* [Work required]
Locate every line in the records below that contains the word "Given", and copy each one.
================================
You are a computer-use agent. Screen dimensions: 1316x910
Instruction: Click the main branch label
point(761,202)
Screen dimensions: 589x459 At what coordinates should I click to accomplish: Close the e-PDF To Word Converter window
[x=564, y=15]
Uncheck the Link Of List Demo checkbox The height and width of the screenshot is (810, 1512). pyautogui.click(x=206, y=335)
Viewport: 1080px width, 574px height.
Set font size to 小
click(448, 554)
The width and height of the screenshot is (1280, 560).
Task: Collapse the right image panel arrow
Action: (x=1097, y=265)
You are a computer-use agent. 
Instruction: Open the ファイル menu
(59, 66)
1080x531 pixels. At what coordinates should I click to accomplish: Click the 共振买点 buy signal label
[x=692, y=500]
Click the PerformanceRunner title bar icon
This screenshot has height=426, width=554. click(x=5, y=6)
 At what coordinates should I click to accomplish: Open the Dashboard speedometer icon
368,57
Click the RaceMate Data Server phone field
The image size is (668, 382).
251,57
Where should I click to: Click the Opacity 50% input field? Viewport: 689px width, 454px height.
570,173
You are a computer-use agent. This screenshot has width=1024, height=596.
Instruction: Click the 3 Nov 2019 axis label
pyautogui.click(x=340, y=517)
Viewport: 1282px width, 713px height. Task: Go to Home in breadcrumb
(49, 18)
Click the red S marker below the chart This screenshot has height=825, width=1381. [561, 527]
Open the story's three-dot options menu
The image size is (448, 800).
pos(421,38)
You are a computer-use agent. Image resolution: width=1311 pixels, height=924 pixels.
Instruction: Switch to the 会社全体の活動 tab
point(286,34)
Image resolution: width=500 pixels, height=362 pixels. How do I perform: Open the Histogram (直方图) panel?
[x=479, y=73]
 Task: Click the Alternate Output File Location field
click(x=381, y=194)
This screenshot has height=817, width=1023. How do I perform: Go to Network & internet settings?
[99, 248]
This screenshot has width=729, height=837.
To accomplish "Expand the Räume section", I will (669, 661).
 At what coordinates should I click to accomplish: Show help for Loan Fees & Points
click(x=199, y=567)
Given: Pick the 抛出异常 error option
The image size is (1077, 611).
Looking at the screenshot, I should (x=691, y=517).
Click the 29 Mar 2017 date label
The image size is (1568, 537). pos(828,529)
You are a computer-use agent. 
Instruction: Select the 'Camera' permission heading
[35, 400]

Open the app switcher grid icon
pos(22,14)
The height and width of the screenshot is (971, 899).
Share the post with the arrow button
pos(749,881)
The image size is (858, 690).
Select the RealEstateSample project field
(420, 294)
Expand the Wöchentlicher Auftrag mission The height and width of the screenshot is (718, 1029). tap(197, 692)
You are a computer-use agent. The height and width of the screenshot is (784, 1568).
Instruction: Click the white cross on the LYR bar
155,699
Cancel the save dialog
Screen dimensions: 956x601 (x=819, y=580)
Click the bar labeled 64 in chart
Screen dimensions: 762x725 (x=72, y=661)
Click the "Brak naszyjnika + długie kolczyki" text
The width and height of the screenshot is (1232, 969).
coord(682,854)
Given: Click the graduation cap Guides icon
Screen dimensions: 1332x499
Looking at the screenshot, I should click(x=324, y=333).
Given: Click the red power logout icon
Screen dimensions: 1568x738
================================
* [Answer to the exercise]
Given: Pick the 抛出异常 error option
Given: Click the graduation cap Guides icon
Given: Click the red power logout icon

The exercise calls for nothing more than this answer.